I told them about the party and the game and they were furious. They didn't want me going on Partys. Of course parents want to protect their child, but they were pretty strict in this way. I knew I was going to get punished for going to the party, but at least they would leave me in peace with their kind of homophobia.

I thought.

While i thought about what the punishment might be I heard a loud slap. And then i felt my cheek burn. What just happened.

"Don't think we're that dumb! You stupid little bastard! First you dare to pollute us with your whole weird lifestyle and then even sneak out to a party to make out with a boy?! And then you even fucking lie to our faces!"

Oh no

"No, wait- That's not what-"

"SHUT UP! Don't you fucking dare to interrupt me you stupid little fag***! I can see the fucking picture so don't even try to lie! You won't get out of this!" She hit me again.

"We should have just abort you. You are just a mistake! You make our lifes fucking miserable you little piece of shit!" now he hit and yelled at me too.

But he hit me with his fist. I knew they were angry but they would calm down again right?

After this they send me to my room. It wasn't even dark yet but I didn't dare to complain. They were right. I should have told them.
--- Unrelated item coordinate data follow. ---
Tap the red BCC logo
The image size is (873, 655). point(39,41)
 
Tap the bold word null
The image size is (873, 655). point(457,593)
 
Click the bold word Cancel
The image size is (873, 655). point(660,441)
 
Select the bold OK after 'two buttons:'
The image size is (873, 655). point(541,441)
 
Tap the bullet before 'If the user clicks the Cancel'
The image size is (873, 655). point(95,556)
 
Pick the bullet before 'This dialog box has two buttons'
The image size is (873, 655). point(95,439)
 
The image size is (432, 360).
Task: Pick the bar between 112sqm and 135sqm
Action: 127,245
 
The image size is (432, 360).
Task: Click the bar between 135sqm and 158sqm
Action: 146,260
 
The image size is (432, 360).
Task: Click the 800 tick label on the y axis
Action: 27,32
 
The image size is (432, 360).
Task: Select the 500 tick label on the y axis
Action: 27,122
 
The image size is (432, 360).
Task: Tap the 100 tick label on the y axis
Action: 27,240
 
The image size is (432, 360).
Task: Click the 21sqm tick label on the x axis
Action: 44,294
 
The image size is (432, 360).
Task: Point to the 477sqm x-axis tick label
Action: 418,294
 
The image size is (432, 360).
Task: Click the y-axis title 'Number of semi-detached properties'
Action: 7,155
Of course I didn't leave the room again today. Not even to eat. But that was okay, one day without eating wouldn't just kill me. Okay, yea i didn't eat much lately at all, but it's gonna be okay.
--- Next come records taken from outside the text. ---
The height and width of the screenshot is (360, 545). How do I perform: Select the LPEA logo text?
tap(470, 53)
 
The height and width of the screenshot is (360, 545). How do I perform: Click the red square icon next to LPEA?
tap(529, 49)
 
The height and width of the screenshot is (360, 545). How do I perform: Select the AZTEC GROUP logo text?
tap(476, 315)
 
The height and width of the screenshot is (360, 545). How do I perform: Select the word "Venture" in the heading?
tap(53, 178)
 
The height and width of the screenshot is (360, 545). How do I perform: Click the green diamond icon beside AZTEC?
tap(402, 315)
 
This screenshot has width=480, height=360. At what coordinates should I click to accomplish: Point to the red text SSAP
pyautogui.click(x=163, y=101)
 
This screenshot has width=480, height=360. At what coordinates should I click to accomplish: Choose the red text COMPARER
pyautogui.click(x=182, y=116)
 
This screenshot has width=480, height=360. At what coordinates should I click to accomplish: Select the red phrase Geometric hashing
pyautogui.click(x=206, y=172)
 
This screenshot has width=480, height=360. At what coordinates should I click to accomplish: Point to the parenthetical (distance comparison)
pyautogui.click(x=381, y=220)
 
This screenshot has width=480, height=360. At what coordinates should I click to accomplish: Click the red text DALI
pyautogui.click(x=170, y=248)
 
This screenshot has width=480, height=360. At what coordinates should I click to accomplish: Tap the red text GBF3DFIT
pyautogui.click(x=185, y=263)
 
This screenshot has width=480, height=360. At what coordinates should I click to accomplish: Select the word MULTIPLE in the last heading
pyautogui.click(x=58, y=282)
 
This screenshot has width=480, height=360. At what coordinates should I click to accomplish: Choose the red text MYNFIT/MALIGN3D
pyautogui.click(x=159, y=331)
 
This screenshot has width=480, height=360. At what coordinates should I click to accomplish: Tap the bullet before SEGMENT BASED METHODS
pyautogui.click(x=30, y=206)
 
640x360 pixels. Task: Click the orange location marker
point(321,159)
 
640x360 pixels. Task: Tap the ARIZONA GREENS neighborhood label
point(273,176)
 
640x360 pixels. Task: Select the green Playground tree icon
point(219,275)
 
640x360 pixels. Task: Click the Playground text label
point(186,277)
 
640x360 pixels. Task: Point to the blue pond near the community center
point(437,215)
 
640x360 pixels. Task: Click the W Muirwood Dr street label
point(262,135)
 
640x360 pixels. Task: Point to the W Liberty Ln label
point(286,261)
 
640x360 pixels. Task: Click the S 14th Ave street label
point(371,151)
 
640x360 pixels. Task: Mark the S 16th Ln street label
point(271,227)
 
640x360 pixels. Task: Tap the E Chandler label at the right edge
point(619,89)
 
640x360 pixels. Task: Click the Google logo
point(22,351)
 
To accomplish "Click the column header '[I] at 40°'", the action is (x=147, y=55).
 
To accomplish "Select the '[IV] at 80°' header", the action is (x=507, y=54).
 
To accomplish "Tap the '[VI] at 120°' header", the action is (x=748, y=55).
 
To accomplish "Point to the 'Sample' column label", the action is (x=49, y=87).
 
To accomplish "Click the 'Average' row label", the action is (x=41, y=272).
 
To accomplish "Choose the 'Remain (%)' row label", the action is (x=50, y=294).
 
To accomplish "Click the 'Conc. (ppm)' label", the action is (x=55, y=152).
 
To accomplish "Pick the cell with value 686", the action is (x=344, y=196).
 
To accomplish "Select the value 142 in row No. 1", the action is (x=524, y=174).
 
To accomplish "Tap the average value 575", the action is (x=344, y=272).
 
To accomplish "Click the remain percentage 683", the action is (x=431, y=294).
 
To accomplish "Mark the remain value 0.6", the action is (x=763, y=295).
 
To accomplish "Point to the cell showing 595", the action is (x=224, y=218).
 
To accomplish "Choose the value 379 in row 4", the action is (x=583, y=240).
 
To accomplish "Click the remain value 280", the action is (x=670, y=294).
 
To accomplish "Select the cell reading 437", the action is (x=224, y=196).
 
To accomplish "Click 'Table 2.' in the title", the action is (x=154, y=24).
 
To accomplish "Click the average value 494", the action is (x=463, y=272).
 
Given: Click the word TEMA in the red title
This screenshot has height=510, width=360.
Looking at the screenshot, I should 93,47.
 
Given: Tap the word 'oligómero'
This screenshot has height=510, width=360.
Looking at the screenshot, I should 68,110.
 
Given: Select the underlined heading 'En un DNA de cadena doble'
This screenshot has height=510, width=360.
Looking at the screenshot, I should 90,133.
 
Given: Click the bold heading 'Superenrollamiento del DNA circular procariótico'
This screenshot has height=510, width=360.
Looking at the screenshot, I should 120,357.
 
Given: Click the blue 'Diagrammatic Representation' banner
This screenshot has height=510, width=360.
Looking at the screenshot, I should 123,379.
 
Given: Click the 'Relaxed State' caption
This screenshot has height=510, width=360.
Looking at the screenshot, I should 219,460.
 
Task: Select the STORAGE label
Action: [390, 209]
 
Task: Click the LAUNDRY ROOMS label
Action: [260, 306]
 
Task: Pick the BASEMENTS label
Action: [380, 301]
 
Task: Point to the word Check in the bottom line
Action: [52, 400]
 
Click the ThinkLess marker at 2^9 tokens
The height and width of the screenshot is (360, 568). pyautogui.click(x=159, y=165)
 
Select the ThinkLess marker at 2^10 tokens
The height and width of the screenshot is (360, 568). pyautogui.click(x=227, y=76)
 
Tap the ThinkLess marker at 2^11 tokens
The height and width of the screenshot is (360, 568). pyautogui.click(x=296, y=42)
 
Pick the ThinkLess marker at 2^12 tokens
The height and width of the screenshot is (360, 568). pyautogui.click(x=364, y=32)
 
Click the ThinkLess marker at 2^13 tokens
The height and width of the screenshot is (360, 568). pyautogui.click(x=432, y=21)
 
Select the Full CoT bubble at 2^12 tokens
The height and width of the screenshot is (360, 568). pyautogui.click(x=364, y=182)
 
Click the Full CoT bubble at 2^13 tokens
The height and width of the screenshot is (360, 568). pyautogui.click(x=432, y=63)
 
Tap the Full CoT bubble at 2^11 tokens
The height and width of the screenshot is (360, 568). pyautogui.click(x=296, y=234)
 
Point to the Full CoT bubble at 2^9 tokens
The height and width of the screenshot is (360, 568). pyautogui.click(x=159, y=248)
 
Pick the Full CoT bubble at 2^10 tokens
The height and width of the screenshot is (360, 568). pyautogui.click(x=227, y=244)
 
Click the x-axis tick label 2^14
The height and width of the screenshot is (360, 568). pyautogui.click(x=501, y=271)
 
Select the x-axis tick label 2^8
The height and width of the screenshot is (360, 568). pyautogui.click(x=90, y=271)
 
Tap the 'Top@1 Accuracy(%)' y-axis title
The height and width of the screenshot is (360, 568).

So I went to sleep. I was so exhausted, i almost immediately passed out in bed.

The next morning was hard to get out of bed. i didn't want to go to school. I knew what was gonna happen.

But i had to. So i got ready. I made sure to smile as I left the house and put on my bubbly personality again. I wanted to run away again. But I knew I couldn't.
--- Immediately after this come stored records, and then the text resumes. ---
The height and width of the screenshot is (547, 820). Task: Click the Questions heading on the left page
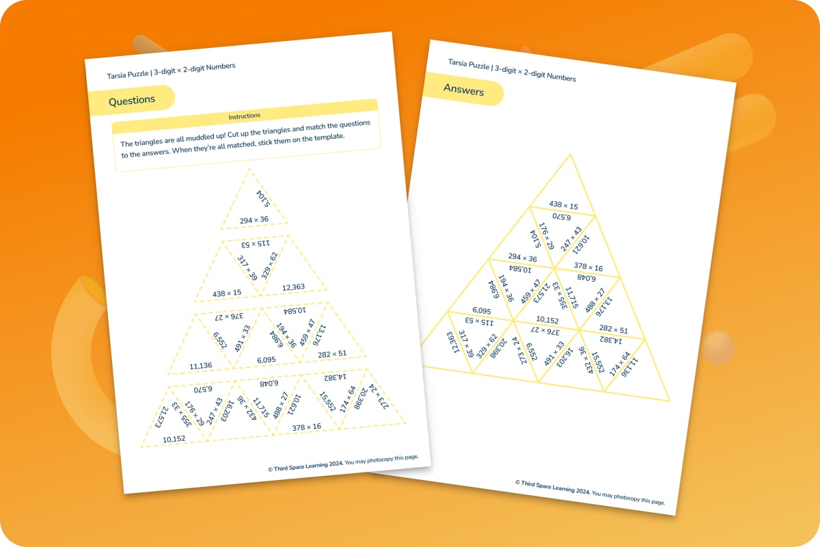(132, 100)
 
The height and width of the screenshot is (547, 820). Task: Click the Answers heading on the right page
(463, 90)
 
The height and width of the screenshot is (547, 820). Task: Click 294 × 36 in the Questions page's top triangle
(254, 219)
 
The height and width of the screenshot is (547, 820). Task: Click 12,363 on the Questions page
(294, 287)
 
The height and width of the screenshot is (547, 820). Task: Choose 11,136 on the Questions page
(200, 366)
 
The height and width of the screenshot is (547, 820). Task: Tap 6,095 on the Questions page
(266, 360)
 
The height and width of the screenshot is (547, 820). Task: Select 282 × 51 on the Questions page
(332, 353)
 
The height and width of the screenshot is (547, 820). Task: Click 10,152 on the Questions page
(174, 438)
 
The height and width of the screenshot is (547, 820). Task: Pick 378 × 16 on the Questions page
(306, 427)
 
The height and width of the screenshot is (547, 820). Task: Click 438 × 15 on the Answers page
(563, 205)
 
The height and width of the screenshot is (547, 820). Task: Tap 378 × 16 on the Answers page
(588, 267)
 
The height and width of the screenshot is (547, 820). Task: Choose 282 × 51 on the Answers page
(613, 330)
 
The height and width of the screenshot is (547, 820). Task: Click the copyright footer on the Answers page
(590, 492)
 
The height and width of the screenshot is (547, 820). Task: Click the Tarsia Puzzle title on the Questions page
(171, 70)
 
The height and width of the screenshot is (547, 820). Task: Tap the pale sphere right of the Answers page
(719, 347)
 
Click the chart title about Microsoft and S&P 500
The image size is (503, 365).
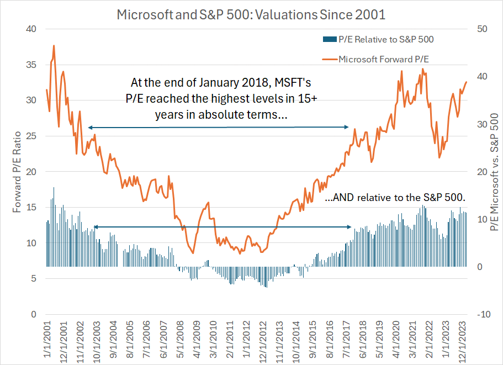[251, 14]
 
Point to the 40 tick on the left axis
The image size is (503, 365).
[32, 29]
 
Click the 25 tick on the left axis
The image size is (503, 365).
[32, 136]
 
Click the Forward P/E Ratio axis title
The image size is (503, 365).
[17, 171]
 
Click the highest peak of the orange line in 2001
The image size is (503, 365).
[54, 46]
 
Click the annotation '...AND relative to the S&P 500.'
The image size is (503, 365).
[396, 197]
On the way I met Ryu and everything seemed back to normal. We were as close as always. But we got looks. The people at school looked at us weirdly. I knew they had seen the picture. And i felt uncomfortable walking through the school with all the attention on me.

"All the attention on the libero" I looked at him confused. He just said this at the most random time possible. But this sentence gave me confidence. He just knows me best.

Class was as boring as always and I still wasn't allowed to join the practice, but i would for sure practice on my own. So after school I went to the women's practice again and they told me they've missed me already since I didn't show up some days. I told them i was fine and would come more regularly now and they even seemed to be happy.

After practice they decided to go eat something together and invited me to come too. I first wanted to decline but after they told me they really wanted me to come I agreed. So we ended up talking about the most random things.

"Why did you go to Karasuno anyway?" Why did I got there? It was because I saw them play. They were in the first year and I watched one of their matches. I happen to see them just coincidently after my match was over. As soon as i saw them I couldn't take my eyes off them and couldn't bring myself to miss out on their match. They lost, but something just made me feel weird. Those people were Sugawara, Daichi and Asahi. Wait It all makes sense now! The way I felt back then. It wasn't because of their uniform or logo or anything like that!

"Let's just say i happen to see a special person playing in a match." That made a lot more sense than only joining for the uniform. I mean it does look pretty cool, but that was definitely not the whole reason. I just never realized. I fell for him back then already.

We continued talking about everything until it was time to go home. I told them goodbye and went home. Where my parents already waited for me.